[IAEP] etoys now available in Debian's non-free repository

Antoine van Gelder antoine at g7.org.za
Fri Jun 27 10:17:54 CEST 2008


> The analogy doesn't work. If I have C, I'll send the C. I have friends
> who used to write APL and ship Ada as source, and their military
> customers never complained. If the generated C is well-structured and
> has the comments from the Smalltalk embedded, so that people can
> understand it, what's the problem?


What happens if I  make my changes to that generated C and then try to  
submit those changes to the generated code back to the Squeak project?

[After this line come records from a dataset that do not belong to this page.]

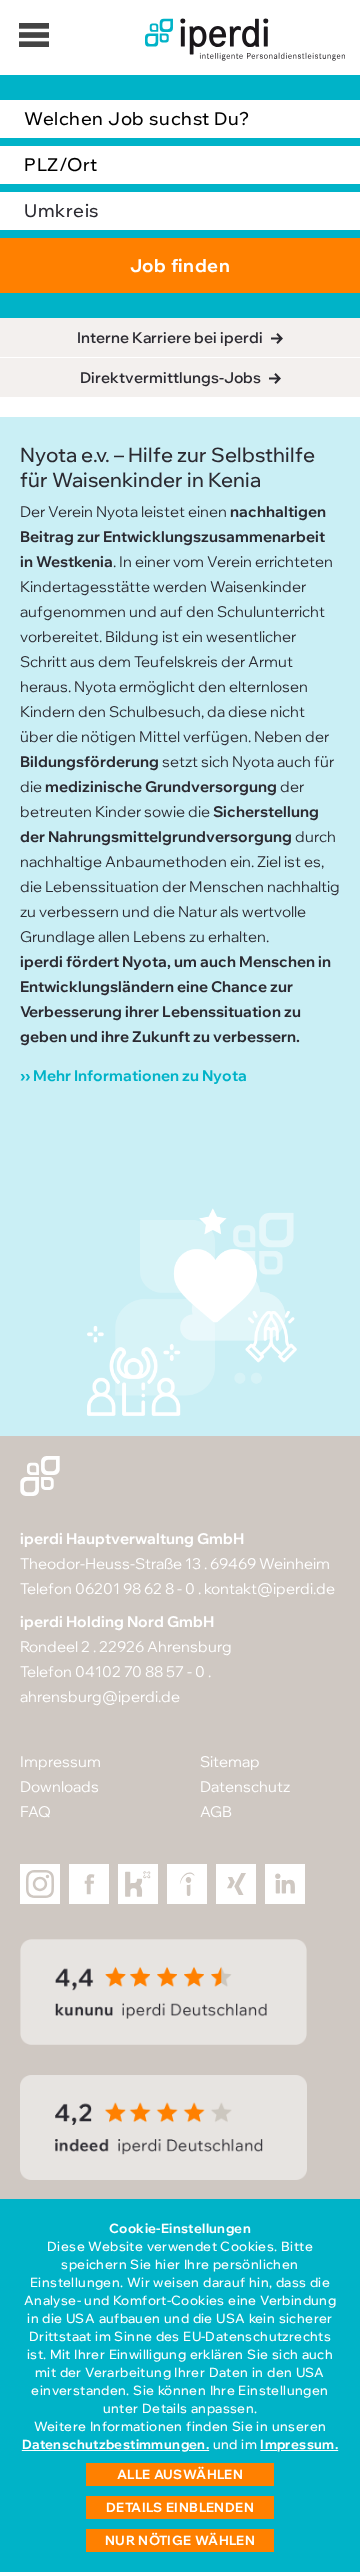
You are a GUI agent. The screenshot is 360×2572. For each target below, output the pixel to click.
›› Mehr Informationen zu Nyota (133, 1075)
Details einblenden (180, 2507)
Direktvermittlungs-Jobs (170, 377)
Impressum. (299, 2444)
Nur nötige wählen (180, 2540)
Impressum (60, 1761)
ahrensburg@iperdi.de (100, 1696)
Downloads (59, 1786)
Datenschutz (245, 1786)
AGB (216, 1811)
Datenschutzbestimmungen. (115, 2444)
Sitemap (230, 1761)
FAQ (35, 1811)
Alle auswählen (180, 2474)
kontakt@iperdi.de (269, 1588)
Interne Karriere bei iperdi (170, 337)
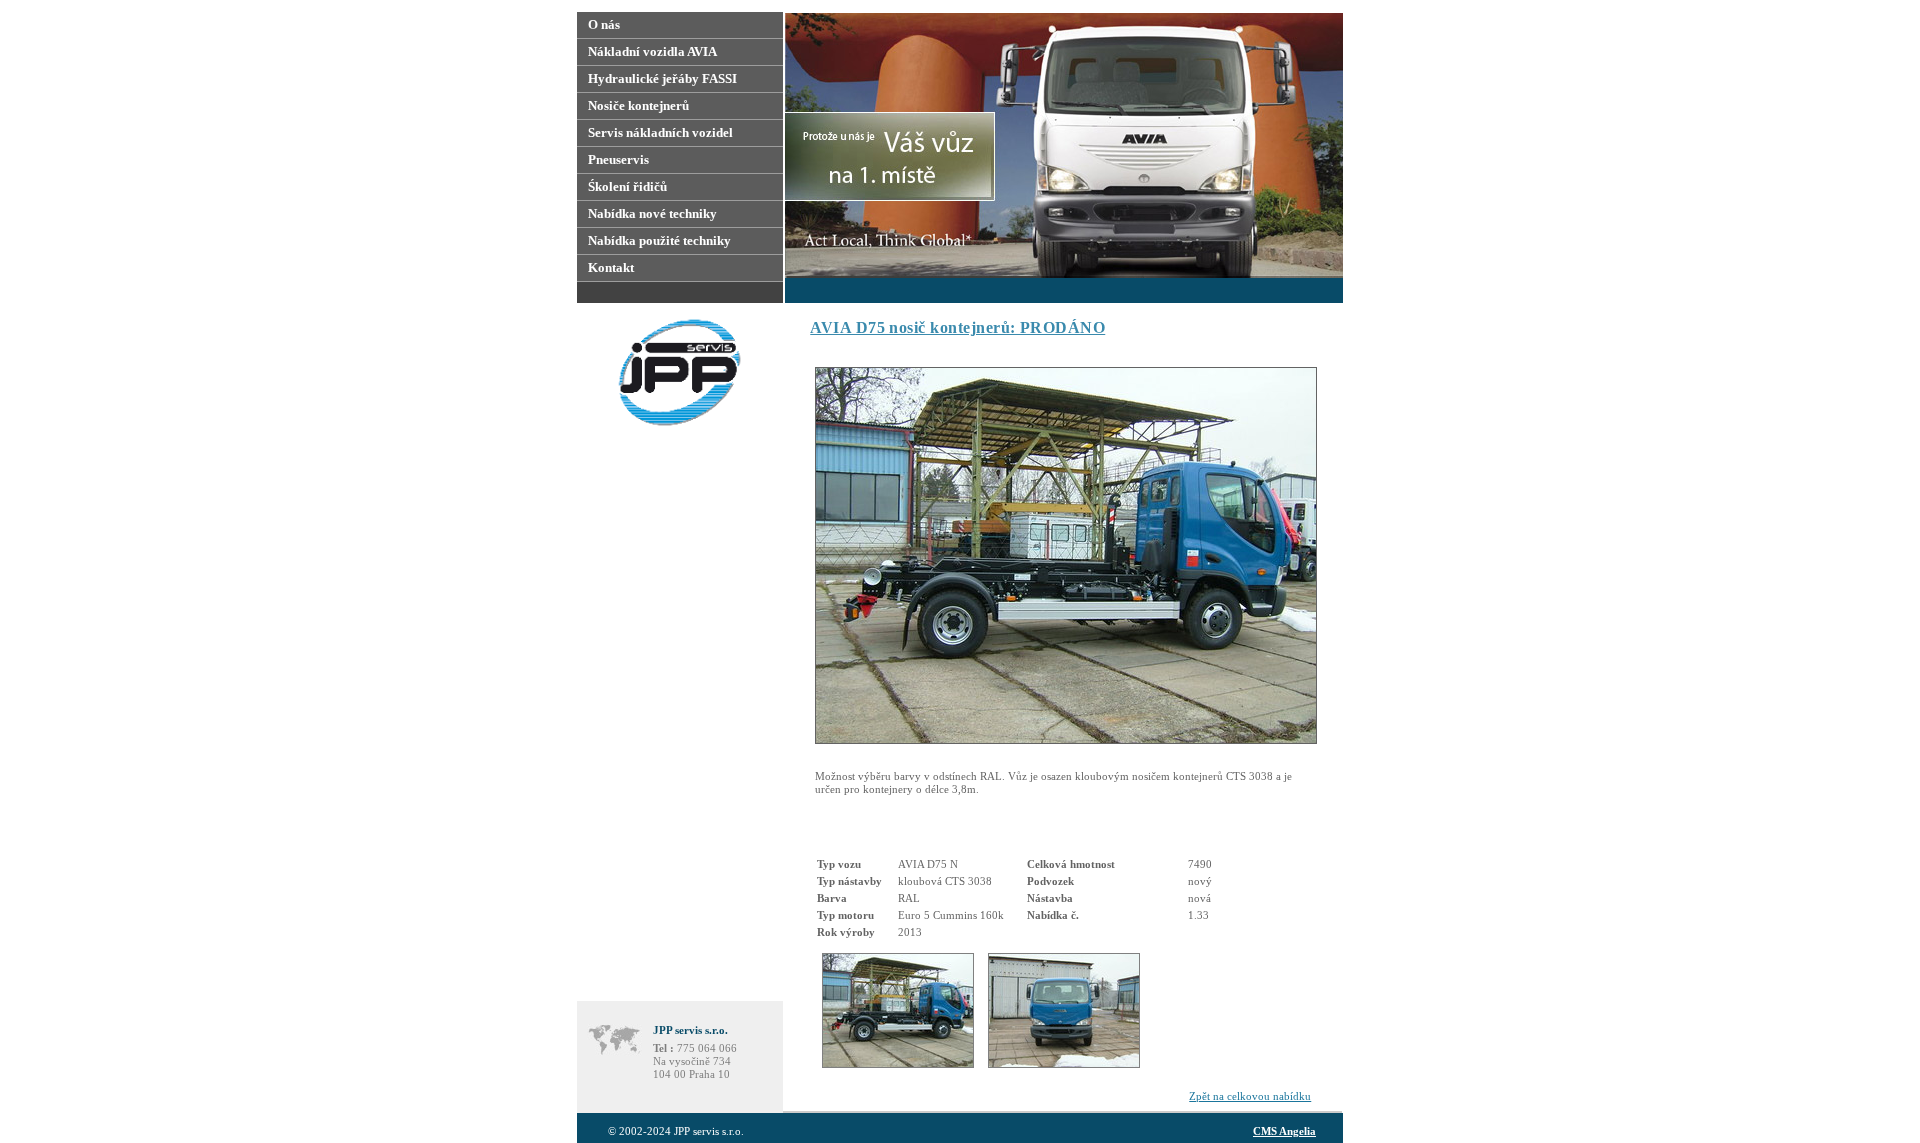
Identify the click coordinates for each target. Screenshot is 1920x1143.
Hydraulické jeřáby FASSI (662, 78)
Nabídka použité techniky (659, 240)
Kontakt (611, 267)
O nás (604, 24)
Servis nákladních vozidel (660, 132)
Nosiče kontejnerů (638, 105)
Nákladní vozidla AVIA (652, 51)
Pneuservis (618, 159)
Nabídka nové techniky (652, 213)
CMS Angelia (1284, 1131)
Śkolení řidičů (627, 186)
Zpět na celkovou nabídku (1250, 1096)
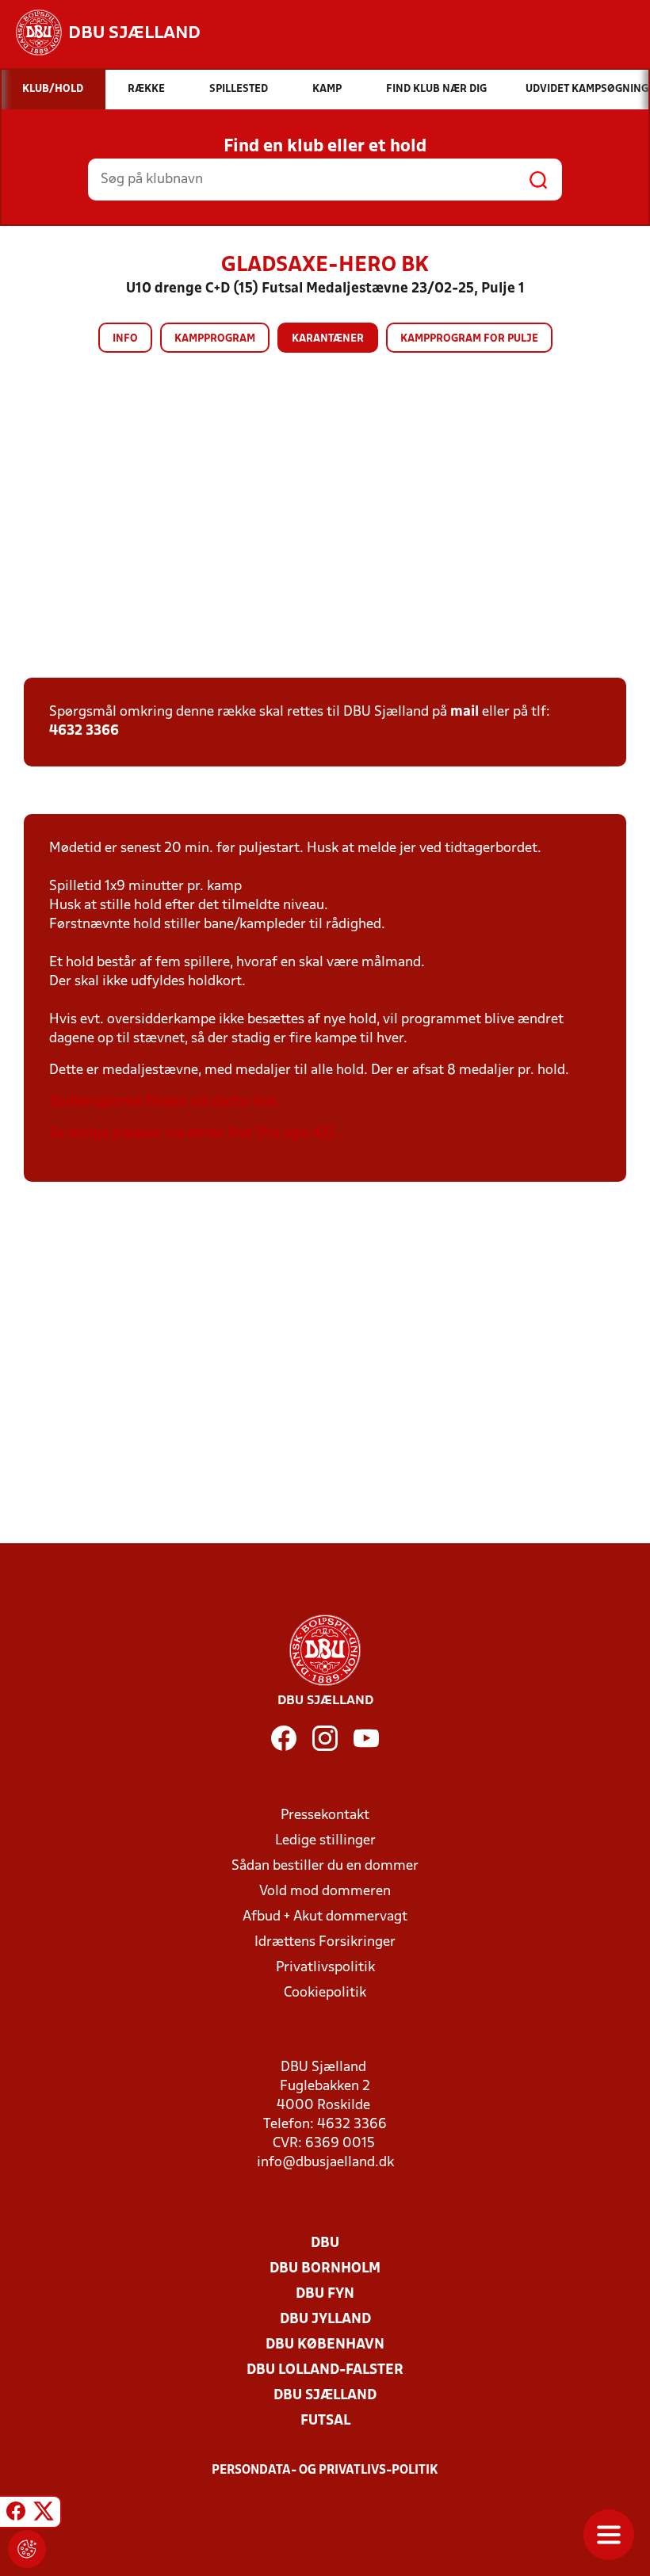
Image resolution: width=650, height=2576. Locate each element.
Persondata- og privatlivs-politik (325, 2470)
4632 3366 (84, 731)
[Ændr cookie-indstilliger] (27, 2549)
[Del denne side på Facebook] (15, 2514)
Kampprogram (214, 339)
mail (464, 712)
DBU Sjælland (325, 2395)
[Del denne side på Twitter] (43, 2514)
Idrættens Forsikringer (325, 1942)
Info (125, 339)
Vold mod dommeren (325, 1891)
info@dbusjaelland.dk (325, 2162)
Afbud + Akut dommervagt (325, 1917)
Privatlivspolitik (325, 1967)
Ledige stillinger (325, 1841)
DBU (325, 2243)
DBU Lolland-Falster (325, 2370)
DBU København (325, 2345)
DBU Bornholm (325, 2269)
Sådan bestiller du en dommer (325, 1866)
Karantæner (328, 339)
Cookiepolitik (325, 1993)
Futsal (325, 2421)
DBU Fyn (325, 2294)
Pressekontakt (325, 1815)
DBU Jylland (325, 2319)
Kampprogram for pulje (469, 339)
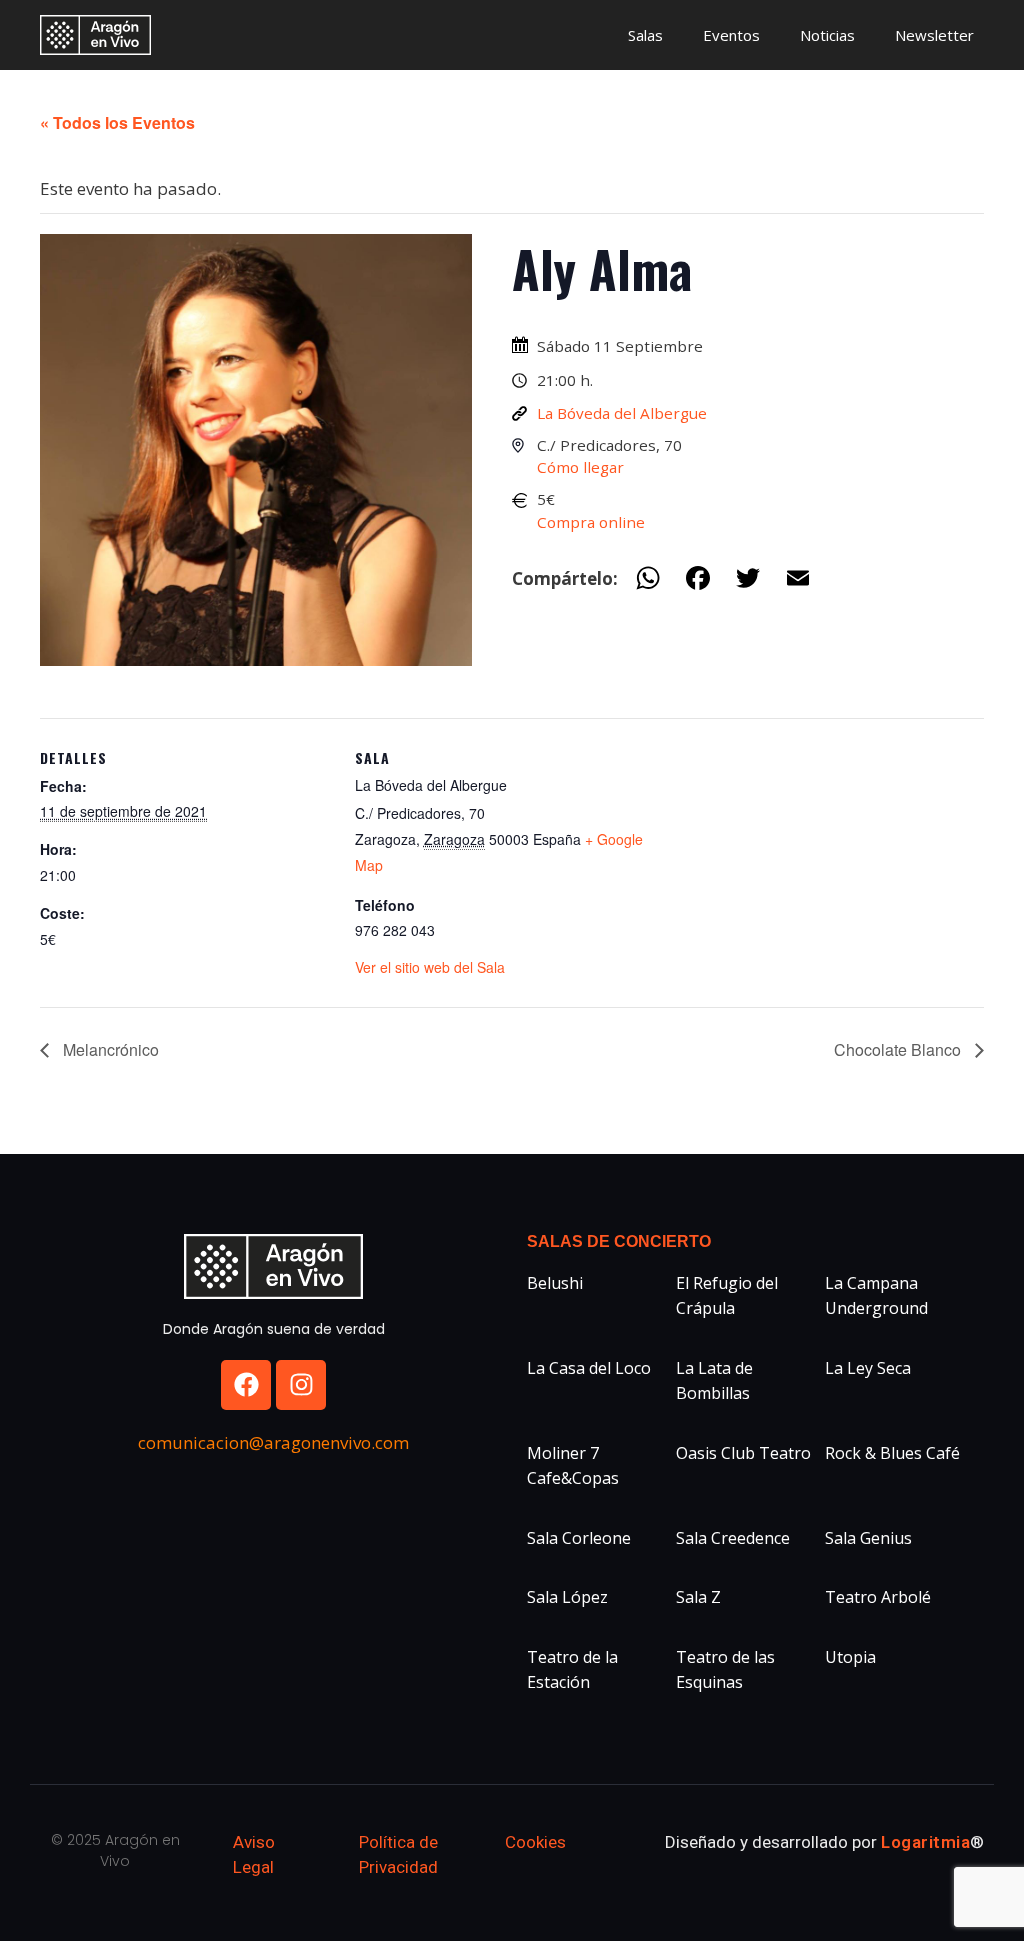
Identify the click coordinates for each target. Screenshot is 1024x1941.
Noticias (827, 35)
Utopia (850, 1657)
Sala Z (698, 1597)
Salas (645, 35)
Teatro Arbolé (878, 1597)
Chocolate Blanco (899, 1049)
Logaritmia (925, 1842)
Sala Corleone (579, 1538)
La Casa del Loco (589, 1368)
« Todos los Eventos (117, 122)
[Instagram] (301, 1385)
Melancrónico (109, 1049)
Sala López (567, 1597)
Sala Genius (868, 1538)
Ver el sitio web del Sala (430, 967)
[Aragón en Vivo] (100, 35)
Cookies (535, 1842)
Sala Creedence (733, 1538)
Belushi (555, 1283)
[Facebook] (246, 1385)
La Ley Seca (868, 1368)
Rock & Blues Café (892, 1453)
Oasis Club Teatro (743, 1453)
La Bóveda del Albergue (622, 413)
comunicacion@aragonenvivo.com (273, 1442)
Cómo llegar (580, 467)
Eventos (731, 35)
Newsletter (934, 35)
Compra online (591, 522)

I think this is what Yoshiki means when he says:


> if you send them C that's generated and call that your source, it's  
> the same
> thing as writing your code in C and sending assembler as your 'source'
> (assuming there was a cpu independant assembler)


Free software is also the freedom to develop code with the source you  
are supposed to have access to.

Otherwise you may have gotten some of the things that are necessary  
for software freedom, but you do not have all the things that will  
make it sufficient for you to have actual living breathing farting  
software freedom.

Kind of like how freedom of speech may be a necessary part of  
political freedom but just because a politician is not messing with  
that freedom does not mean that s/he is not putting all the other  
sufficiencies for political freedom into the smoothie blender.

PLUR kiddies and shout it out for all to hear:  "Smalltalk inspect."